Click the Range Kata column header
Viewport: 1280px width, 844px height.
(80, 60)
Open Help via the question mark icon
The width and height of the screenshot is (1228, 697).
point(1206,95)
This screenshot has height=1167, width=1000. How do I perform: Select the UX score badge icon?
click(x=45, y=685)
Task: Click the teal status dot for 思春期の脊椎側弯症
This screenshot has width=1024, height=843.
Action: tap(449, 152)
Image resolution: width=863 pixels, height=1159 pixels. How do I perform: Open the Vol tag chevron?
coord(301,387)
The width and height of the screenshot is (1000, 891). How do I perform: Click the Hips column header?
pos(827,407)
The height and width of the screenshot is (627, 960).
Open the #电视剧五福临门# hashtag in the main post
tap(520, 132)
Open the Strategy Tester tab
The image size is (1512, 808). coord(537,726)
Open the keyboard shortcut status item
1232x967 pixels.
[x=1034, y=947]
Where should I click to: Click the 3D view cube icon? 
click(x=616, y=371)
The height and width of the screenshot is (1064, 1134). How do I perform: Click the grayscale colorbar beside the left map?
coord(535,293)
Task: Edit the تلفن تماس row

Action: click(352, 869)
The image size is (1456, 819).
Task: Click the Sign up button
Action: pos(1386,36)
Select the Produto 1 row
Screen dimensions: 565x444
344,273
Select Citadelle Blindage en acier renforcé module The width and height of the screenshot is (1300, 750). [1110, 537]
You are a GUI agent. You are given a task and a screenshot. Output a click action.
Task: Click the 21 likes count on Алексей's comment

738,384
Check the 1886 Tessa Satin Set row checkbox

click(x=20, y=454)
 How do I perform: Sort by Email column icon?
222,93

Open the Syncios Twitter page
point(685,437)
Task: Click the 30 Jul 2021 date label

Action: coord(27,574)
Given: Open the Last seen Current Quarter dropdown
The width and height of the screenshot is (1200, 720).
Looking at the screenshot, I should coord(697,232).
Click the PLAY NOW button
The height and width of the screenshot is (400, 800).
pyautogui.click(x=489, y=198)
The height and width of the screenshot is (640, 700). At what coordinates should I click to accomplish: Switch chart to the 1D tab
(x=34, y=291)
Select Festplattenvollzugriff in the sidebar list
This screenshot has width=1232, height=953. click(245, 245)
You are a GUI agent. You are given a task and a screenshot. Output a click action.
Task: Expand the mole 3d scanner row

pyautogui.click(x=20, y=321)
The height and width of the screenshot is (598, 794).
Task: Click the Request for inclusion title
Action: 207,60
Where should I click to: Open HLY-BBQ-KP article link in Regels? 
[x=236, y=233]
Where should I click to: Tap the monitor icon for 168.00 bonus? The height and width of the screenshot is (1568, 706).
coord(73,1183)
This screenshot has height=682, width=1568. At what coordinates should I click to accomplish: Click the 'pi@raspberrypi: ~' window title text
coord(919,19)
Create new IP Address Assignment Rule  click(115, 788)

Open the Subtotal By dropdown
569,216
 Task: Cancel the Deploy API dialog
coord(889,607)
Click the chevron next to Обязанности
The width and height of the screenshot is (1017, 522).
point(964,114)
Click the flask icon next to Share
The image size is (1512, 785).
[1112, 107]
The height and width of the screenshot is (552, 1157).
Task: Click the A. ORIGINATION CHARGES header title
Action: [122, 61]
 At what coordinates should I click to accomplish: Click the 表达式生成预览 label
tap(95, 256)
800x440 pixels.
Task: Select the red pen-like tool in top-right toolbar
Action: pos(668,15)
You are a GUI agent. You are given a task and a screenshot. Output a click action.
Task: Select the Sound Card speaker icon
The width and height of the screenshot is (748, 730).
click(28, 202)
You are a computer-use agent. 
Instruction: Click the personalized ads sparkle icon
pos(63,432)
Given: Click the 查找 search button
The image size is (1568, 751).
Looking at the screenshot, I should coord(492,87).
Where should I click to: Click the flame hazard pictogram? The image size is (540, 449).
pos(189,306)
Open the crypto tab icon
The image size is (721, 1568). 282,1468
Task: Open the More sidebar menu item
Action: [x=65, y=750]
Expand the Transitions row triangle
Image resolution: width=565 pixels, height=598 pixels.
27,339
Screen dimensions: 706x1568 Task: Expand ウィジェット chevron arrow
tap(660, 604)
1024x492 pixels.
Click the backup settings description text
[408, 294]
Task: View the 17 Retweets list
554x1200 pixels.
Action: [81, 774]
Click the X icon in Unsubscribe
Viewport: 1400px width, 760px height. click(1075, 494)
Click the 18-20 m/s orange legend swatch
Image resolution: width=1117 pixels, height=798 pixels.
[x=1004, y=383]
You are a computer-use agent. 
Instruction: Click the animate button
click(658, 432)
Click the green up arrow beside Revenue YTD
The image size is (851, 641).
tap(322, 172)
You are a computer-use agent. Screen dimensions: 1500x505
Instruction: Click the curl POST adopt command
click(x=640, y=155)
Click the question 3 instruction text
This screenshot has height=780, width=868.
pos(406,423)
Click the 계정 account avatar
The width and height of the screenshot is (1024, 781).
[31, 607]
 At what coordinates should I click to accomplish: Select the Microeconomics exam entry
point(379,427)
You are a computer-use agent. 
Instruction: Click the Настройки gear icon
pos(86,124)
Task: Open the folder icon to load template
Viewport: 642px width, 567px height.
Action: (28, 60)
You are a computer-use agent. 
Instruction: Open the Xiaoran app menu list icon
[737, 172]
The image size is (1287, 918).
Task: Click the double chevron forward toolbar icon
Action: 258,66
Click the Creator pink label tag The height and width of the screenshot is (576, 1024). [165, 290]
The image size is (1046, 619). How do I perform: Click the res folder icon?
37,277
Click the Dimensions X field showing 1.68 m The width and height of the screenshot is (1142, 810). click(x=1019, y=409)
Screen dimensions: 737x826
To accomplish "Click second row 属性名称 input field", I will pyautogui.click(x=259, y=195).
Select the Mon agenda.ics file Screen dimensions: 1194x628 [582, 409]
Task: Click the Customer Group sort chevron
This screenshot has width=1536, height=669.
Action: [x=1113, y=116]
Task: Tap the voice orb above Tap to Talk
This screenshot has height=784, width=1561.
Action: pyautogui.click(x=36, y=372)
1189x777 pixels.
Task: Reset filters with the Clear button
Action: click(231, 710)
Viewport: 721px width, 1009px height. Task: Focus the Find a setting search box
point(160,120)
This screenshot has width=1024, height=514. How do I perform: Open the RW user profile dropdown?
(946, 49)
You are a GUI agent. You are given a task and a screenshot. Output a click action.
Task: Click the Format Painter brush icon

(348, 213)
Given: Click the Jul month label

TASK TO CARRY OUT
What's needed is a word-for-word copy of the lines from the one holding "Task: Open the folder icon to load template" through the final line of the data.

OUTPUT OF THE EXERCISE
Task: Open the folder icon to load template
Viewport: 642px width, 567px height.
Action: (28, 60)
You are a computer-use agent. 
Instruction: Open the Xiaoran app menu list icon
[737, 172]
The image size is (1287, 918).
Task: Click the double chevron forward toolbar icon
Action: 258,66
Click the Creator pink label tag The height and width of the screenshot is (576, 1024). [165, 290]
The image size is (1046, 619). How do I perform: Click the res folder icon?
37,277
Click the Dimensions X field showing 1.68 m The width and height of the screenshot is (1142, 810). click(x=1019, y=409)
Screen dimensions: 737x826
To accomplish "Click second row 属性名称 input field", I will pyautogui.click(x=259, y=195).
Select the Mon agenda.ics file Screen dimensions: 1194x628 [582, 409]
Task: Click the Customer Group sort chevron
This screenshot has width=1536, height=669.
Action: [x=1113, y=116]
Task: Tap the voice orb above Tap to Talk
This screenshot has height=784, width=1561.
Action: pyautogui.click(x=36, y=372)
1189x777 pixels.
Task: Reset filters with the Clear button
Action: click(231, 710)
Viewport: 721px width, 1009px height. Task: Focus the Find a setting search box
point(160,120)
This screenshot has width=1024, height=514. How do I perform: Open the RW user profile dropdown?
(946, 49)
You are a GUI agent. You are given a task and a screenshot. Output a click action.
Task: Click the Format Painter brush icon

(348, 213)
Given: Click the Jul month label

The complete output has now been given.